Charlie Kitchen’s excellent solo show at Palo Alto College in San Antonio takes its title from a quote by the writer Roland Barthes: “Certainly the image is not the reality but at least it is its perfect analogon and it is exactly this analogical perfection which, to common sense, defines the photograph.” What Barthes means is that the photographic image creates a reality using space and time in the manner in which outside “reality” is contorted using the same. Space: the size of the film, the frame, the distance are altered by the pressures of time — the time of day, the time of exposure.
Kitchen, a San Antonio-based artist, uses a complex process in large-format cameras to create landscape works with geometrical shapes embedded in them, creating a sense of inlaid or overlapping visual realities. In one room of the gallery, large, hyper-detailed landscapes on fabric sway gently under the AC. The inlaid geometry fluidly breaks the perspective of the pieces. The mind settles into the lushness of the landscape only to be shifted out of the illusion by another level of visual information. Kitchen is playing with dimensionality— visualizing the rebar behind perception.
In the second room, Kitchen’s work (framed in his appropriately custom frames) is more “locked.” The contrast between the geometry elements and the greater landscape is more stark, sometimes evoking 2001-like obelisks. Beyond the meta-ruminations of perspective and reality in these photographs, they work as an aesthetic celebration of the surreal and epic glory of nature and its ordered hinges.

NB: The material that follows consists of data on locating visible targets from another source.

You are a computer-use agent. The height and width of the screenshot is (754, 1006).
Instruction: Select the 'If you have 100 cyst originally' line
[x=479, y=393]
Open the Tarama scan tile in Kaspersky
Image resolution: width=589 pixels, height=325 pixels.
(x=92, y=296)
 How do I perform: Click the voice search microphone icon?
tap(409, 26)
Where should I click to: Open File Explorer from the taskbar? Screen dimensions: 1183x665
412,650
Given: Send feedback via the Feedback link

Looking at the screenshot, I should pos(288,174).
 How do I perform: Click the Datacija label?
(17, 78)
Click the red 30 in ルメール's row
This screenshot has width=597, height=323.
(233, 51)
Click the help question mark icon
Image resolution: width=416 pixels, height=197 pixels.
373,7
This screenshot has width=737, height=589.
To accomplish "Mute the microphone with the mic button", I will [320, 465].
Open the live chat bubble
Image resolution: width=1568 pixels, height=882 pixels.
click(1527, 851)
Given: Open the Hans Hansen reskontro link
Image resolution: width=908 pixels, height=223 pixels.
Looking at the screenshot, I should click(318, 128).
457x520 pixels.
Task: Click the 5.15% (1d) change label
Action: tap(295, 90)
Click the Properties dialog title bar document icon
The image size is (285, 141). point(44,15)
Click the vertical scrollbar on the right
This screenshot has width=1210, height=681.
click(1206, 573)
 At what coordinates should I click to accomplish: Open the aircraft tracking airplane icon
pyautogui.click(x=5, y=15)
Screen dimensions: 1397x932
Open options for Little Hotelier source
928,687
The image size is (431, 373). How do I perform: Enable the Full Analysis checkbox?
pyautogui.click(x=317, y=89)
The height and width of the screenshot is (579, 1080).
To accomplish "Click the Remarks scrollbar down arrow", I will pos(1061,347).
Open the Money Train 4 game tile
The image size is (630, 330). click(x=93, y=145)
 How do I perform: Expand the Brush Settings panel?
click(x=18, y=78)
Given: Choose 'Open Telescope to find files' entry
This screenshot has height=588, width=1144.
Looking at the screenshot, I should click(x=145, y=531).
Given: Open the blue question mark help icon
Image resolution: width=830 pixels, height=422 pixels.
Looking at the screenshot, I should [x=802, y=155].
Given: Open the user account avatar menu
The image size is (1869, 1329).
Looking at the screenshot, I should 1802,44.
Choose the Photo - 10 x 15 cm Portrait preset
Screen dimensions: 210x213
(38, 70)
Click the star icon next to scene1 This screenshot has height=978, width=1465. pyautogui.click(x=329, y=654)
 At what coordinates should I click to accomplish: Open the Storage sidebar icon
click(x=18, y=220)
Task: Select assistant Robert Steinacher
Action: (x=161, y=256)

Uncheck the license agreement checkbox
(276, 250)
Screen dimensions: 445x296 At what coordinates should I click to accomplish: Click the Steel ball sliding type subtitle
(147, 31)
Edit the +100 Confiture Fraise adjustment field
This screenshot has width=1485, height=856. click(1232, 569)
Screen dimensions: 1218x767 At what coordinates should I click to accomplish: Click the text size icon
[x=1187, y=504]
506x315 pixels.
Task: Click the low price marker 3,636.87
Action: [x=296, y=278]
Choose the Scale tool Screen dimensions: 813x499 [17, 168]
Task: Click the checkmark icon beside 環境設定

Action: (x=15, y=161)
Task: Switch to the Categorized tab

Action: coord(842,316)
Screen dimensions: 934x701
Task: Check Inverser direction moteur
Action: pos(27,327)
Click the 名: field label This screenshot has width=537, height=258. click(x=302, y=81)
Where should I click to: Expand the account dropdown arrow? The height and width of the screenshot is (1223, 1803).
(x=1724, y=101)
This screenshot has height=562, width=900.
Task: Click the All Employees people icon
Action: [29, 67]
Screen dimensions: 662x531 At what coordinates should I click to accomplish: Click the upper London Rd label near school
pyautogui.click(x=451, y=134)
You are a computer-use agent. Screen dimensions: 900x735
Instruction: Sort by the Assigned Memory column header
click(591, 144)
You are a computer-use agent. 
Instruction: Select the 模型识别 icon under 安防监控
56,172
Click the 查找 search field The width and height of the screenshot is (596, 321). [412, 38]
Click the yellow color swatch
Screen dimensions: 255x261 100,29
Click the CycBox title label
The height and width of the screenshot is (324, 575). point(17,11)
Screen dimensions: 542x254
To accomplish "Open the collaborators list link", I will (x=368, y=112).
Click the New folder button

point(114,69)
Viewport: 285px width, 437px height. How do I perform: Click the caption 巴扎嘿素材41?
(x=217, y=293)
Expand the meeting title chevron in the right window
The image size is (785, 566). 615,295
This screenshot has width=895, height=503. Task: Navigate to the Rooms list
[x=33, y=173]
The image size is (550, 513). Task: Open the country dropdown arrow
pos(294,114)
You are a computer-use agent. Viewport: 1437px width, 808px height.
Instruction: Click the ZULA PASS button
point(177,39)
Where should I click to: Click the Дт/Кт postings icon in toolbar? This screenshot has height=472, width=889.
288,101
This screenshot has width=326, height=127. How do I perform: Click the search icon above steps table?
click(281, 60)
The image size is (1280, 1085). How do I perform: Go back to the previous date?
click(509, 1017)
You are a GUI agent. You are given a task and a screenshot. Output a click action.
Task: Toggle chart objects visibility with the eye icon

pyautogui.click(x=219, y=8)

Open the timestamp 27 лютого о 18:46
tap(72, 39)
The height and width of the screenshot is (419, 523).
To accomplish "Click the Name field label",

The last suite of works here are more straightforward (relatively), and play with time and exposure in photography in more expected ways. Kitchen’s technique is sharply impressive even here, but also falls into a kind of sleek anonymity, recalling the interior design of a severe boutique hotel.
But overall, Kitchen’s A Perfect Analogon effectively uses analog camera techniques in concert with the natural world to prove the declaration of the quote it takes its title from. All it takes is a bit of manipulation of the film of one’s life for reality to fold, overlap, play, and unspool.